The journal is like a computer program. It is a sequence of instructions that constructs a result. As such, it would be fruitful to consider journal compression as a variation of peephole optimization. wikipedia
At a minimum a modified journal should construct the same story. A journal that fails this test would be defective. Sadly, there are pages in the federation with defective journals. A common culprit is careless construction of page json by import libraries including some I have written. Bugs in the early codebase and some rare failure cases that persist today are also at fault.
We rely on the journal to construct important points in the past history of a story. Any adjustment of the journal is tampering with this history but we can probably agree that tampering with unimportant history could be useful. One that use to show up a lot was adding a blank paragraph and then immediately deleting it. No historian will miss this. This, by the way, was a quirk of the text editor that has since been removed.
We commonly see strings of edits to one paragraph. A peephole rule might say that these can be compressed with no important loss of history. We might agree to only apply this rule when the edits are contiguous and within a short period of time, perhaps same day. Edits to a caption of an image is a variation of this string of edits where there is much to be gained by collapsing them making it appear as if the image were added with the caption in place.
Aside: Images and captions present numerous inefficiencies and compromises which will require more than journal compression before they meet all expectations.
An important principle for all optimizations might be that they not cross possession boundaries. When a page has changed hands we should accurately represent the story at the point of exchange. And we should preserve the fork actions that mark these transitions unless they are truly redundant.
I'm interested in how we might arrive at a set of useful and justified peephole optimizations that we might build into the wiki core javascript. Maybe these only run when a journal grows too large to save without them. Or maybe the most agreeable optimizations are applied on fork with belief that the gory details of authoring will be available at the source.

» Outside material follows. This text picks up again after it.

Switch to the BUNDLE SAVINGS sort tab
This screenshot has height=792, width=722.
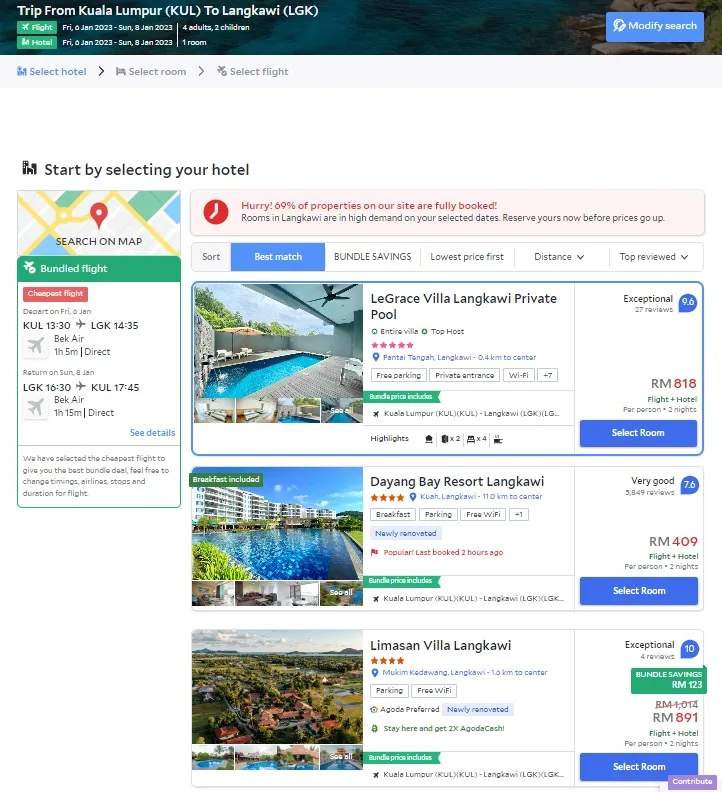(372, 257)
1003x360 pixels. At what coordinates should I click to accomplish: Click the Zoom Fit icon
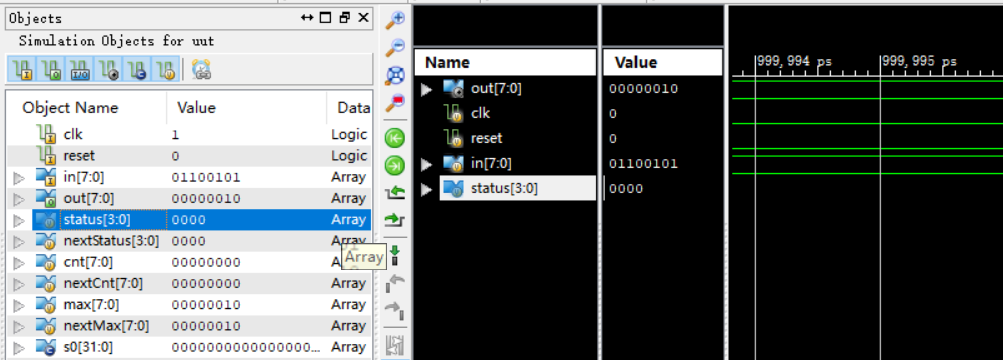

I'm also interested in how defective journals might be repaired. The simplest fix would be to discard the existing journal and replace it with one create action that includes the complete story. The required attributions could be tacked onto this so as to meet the cc requirement even if it does not tell an accurate history which has been mostly lost in this case anyway.
The federation is filled with test cases. A sweet little node application could spider the federation assessing the health and fitness of the journals it finds. This could be a testbed for assessing peephole optimizations though any result would depend on agreement as to what is important to preserve.
This thread first appeared in the matrix. riot
# Counterpoint
David Bovill reminds us that what the journal stores and how it is presented are two different things. The direction of conversation shifts.
The journal serves the reader who is confronted with divergent copies of an important work. Here interpreting the "population" is more important than the precise history of any individual. We also have the potential to construct "chimeric" pages by merging divergent journals.
There is code in the core, now three years old, that will handle dragging one journal on top of another. github
The merge logic was not robust enough to handle every journal it encountered. Further, the merged journals had properties unexpected of journals constructed sequentially.
We could consider the journal more like a genome than a program. We could say that whatever pleases the author of a mashup is correct. If we more completely model the competition of thoughts in the creative mind, we might be doing more service for the future than just keeping accurate records.
# Merge
Here is an example of a confusing journal from a recent merge: Social Library
- A few weeks ago I had forked this page and made a few additions. - Today I see that there is a newer version, a paragraph had been added. - I drag the journal with the new item to the left and drop it on my page's journal. They merge. - The new paragraph is added and the journal shows it. - I see this first as a ghost page, a fabrication that doesn't exist anywhere. - I like it so I fork it saving the mashup as my own.
There are problems.
The journal doesn't show any contributions as being my own. The journal shows two forks, both from the remote, but no fork showing my own site since the remote author did not fork my first improvements.
The two pages share the same last edit so they show as 'same' in twins and recent changes. This makes more sense than saying one is newer than the other but same implies more similarity than exists.